La coherencia
es un valor desconocido para la clase política que nos ha tocado padecer.
Mi abuela solía decir “como no soy río, me vuelvo” y aunque nunca supo de
Heráclito, su filosofía de andar por casa parecía inspirada por las
conclusiones a las que el “Oscuro de Éfeso” llegara siglos atrás, cuando afirmó
que nada es permanente a excepción del cambio, definiendo así a la perfección
el comportamiento de Pedro Sánchez, ese estadista. Para huir de la crispación
instalada en el ambiente y de palabras gruesas como embuste, fraude o felonía
es más conveniente para el espíritu concluir que el séptimo presidente de
nuestra democracia ha hecho de la contradicción un arte, lo cual ya se venía
venir en este adalid de la lucha contra el cambio climático que viajaba en falcon a la vuelta de
la esquina. Metido en su particular concepto de la lógica, Heráclito sostenía que todo es y no es al
mismo tiempo, y eso debió pensar nuestro líder cuando no habiendo querido
pactar en su día con su futuro vicepresidente por no acabar como la Venezuela
de las cartillas de racionamiento, se abandonó en sus brazos cuando vio
peligrar la poltrona, soñando con alcanzar de su mano, la justicia social.
Nosotros los de
entonces, ya no somos los mismos, decía el verso de Neruda que sin duda leyó
Sánchez para inspirar este viraje, lo cual es comprensible si no fuera porque
ese entonces, en el caso de nuestro Pedro, fue solamente antes de ayer.
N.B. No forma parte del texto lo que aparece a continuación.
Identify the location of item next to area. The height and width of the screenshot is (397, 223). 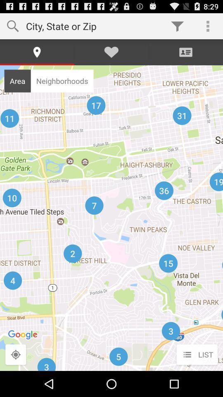
(62, 81).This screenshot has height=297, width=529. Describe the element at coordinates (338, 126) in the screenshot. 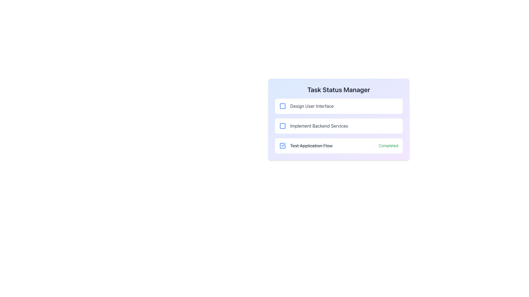

I see `the checkbox for the task labeled 'Implement Backend Services' to mark it as complete, which is the second item in the task list of the 'Task Status Manager' card layout` at that location.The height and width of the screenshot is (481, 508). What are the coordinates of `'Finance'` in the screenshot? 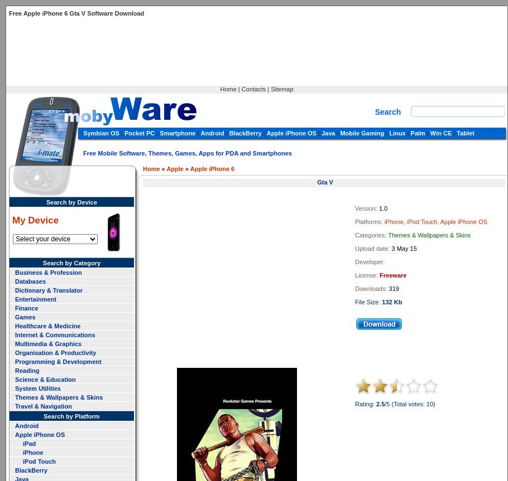 It's located at (26, 307).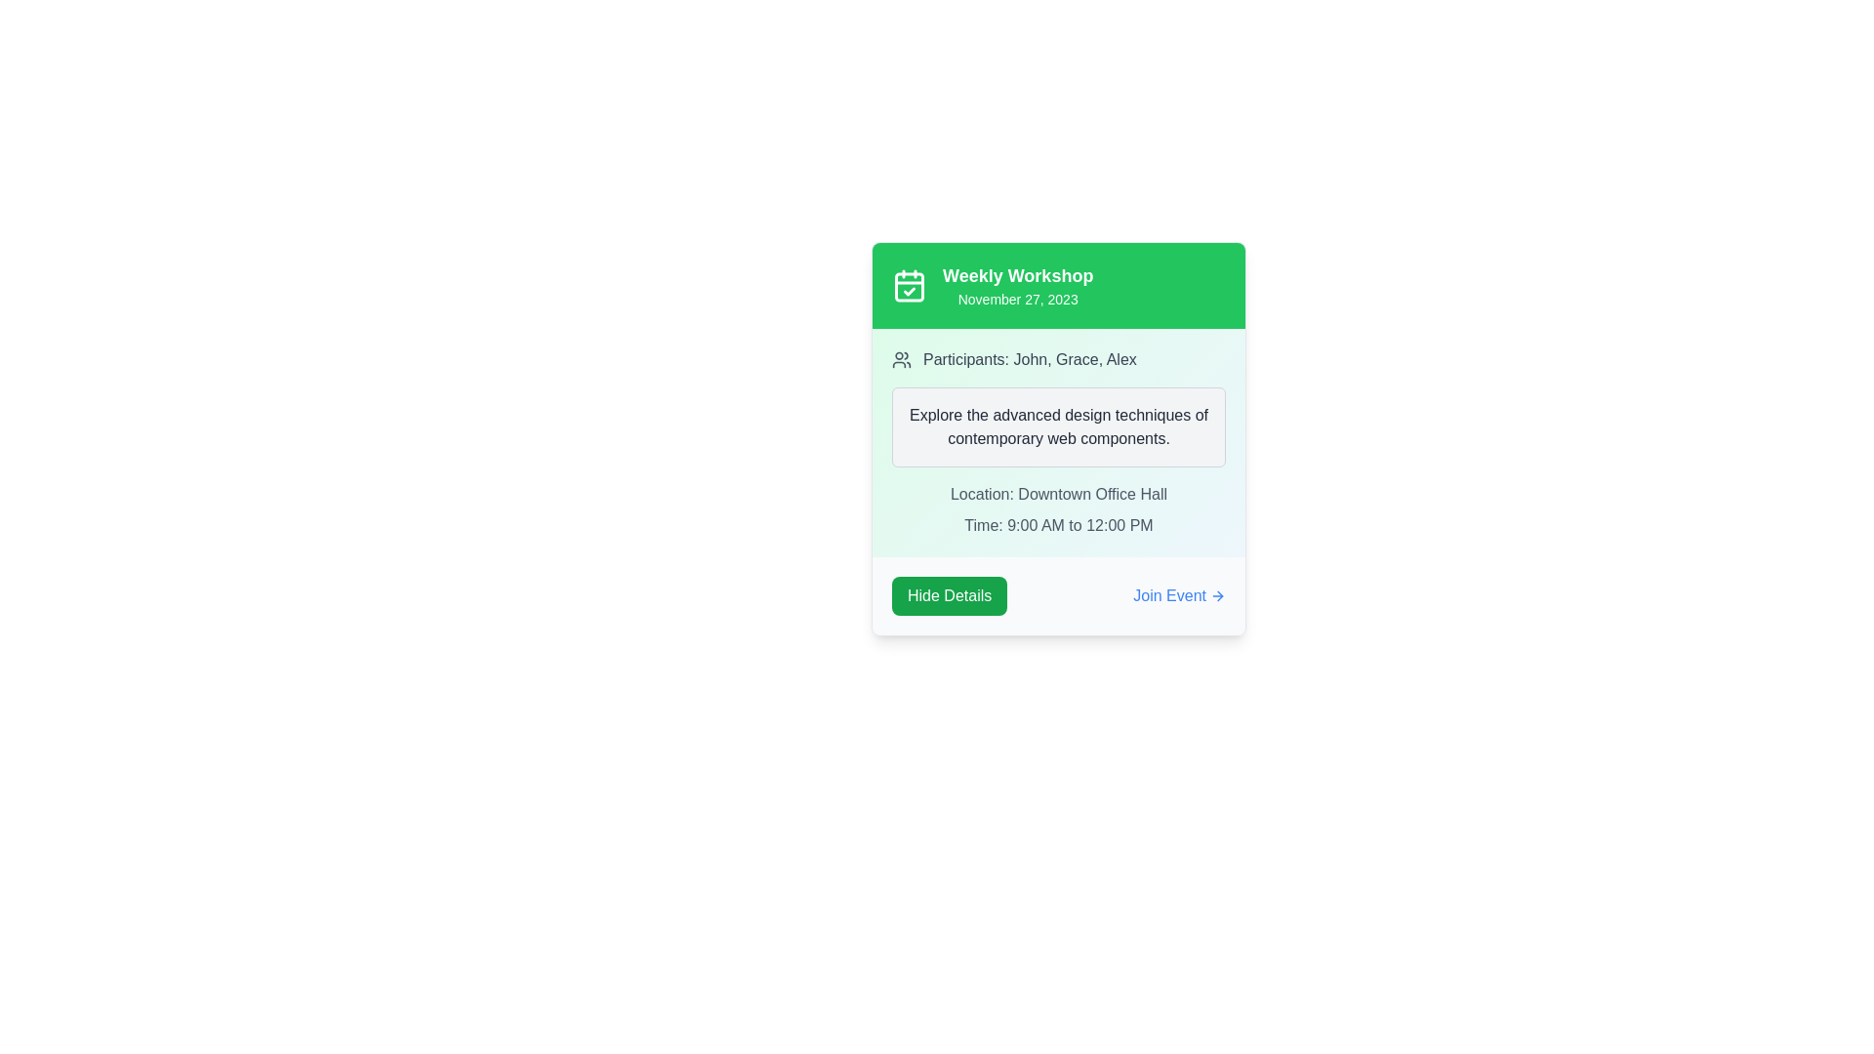 This screenshot has height=1054, width=1874. Describe the element at coordinates (1057, 493) in the screenshot. I see `displayed text from the Text display element showing 'Location: Downtown Office Hall', which is styled in gray font color and situated above the 'Time: 9:00 AM to 12:00 PM' text` at that location.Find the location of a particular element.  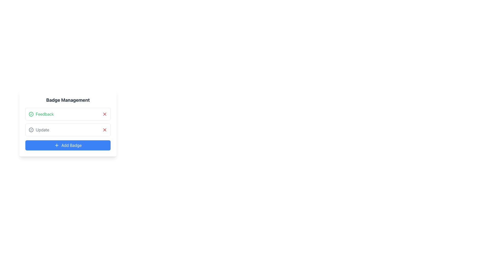

the deletion button located at the top-right corner of the 'Update' card is located at coordinates (104, 130).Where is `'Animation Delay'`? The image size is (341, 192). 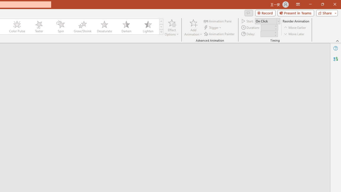 'Animation Delay' is located at coordinates (267, 34).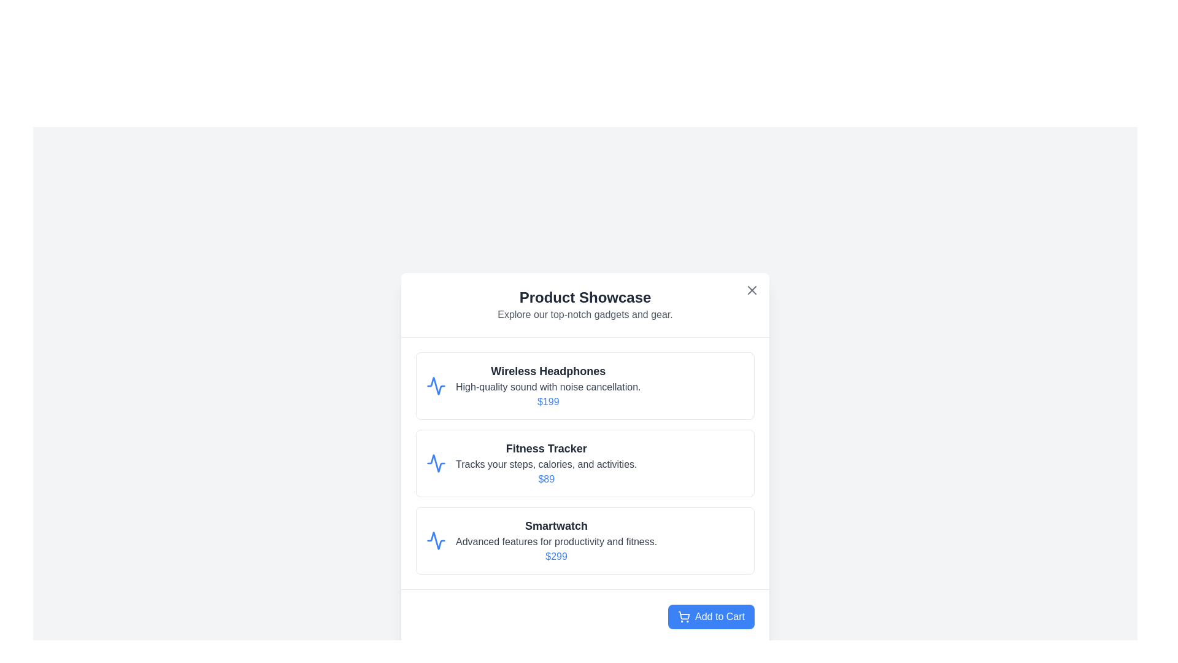  I want to click on the shopping cart icon, which is part of the blue 'Add to Cart' button located in the bottom right corner of the dialog box, so click(684, 615).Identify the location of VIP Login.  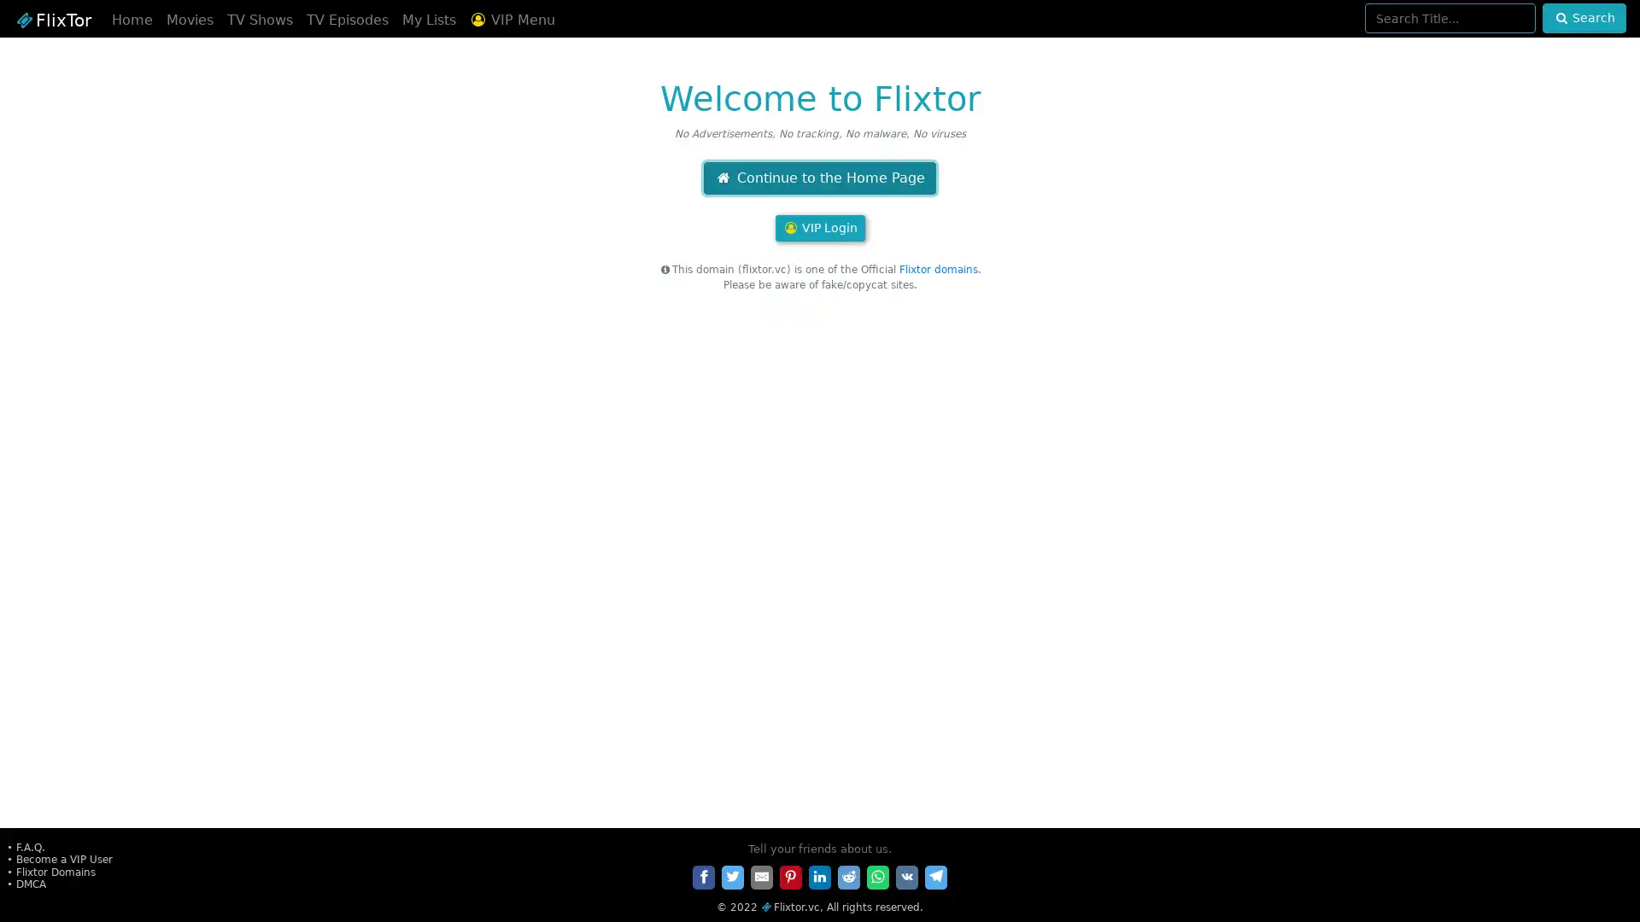
(818, 227).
Es
cierto que el flamante jefe de gobierno ha batido todos los registros en el
incumplimiento de sus promesas electorales pero también lo es que ha tenido
excelentes maestros en esa tradición. Felipe González llegó al poder cabalgando
sobre un furor antiatlantista que terminó en referéndum con pregunta capciosa
en el que pidió el sí a la OTAN, con el chantaje emocional incluído de su
posible dimisión si fracasaba en ese empeño. Los ochocientos mil puestos de
trabajo anunciados en el programa que le llevó a la Moncloa constituyen una
cifra mágica que todavía resuena en los oídos de los ochocientos mil nuevos
parados que en realidad generó su política económica durante su primera
legislatura, todo lo cual no evitó que el pueblo refrendara su gestión con dos
mayorías absolutas más.
En 1996, José
María Aznar alcanzó la presidencia del gobierno y todas las críticas que había
vertido con anterioridad sobre las cesiones de González a los partidos
nacionalistas se quedaron en la recepción del Hotel Majestic en cuyos salones
se firmó el pacto de gobierno con Convergencia que Pujol llegó a calificar como
más beneficioso para sus intereses que el alcanzado tres años antes con los
socialistas. El cénit de la desfachatez en la historia de la incongruencia
política llegó dos años más tarde, cuando el mismo Aznar que hizo de la guerra
sucia el centro de su labor de oposición, indultó desde el gobierno a los
dirigentes socialistas condenados por las actividades de los GAL, permitiendo
su salida inmediata de prisión. En las elecciones generales del año 2000, al
pueblo español debió parecerle todo correcto pues otorgó al Partido Popular su
primera mayoría absoluta.
La era Zapatero
fue también prolija en contradicciones y bandazos que el mago del talante
prodigaba con la sonrisa en los labios y el sofisma en el discurso. El
mesianismo que acompaña a todos los debutantes en el cargo le llevó a pretender
resolver los problemas vasco y catalán a un tiempo, y en ambos avisperos se
dejó parte de su credibilidad. La culminación de tanto artificio fue el
encubrimiento de la crisis financiera de 2008 y lo hizo con tal eficacia que el
electorado volvió a renovar un mandato que acabó en congelación de los salarios públicos y las pensiones
que había prometido subir en campaña. Mariano Rajoy le afeó con dureza el que
calificó como recorte social más grande de la historia y en las elecciones del
2011 aseguró que su gobierno jamás se cebaría con las personas más indefensas,
las que habían contribuido con el esfuerzo del trabajo de toda una vida al
bienestar y al progreso general. Una vez conseguida la mayoría absoluta, olvidó
todas estas consideraciones y para maquillar su desvergüenza, subió las
pensiones un raquítico 0’25 % lo que en realidad equivalía a bajarlas por la
pérdida de poder adquisitivo que ello suponía respecto al IPC. Un trabajito
rutinario para quien habiendo acusado a ZP de traicionar a los muertos durante
la negociación con ETA, cuando se vio en la Moncloa, continuó con la misma
política antiterrorista que había criminalizado en su oponente.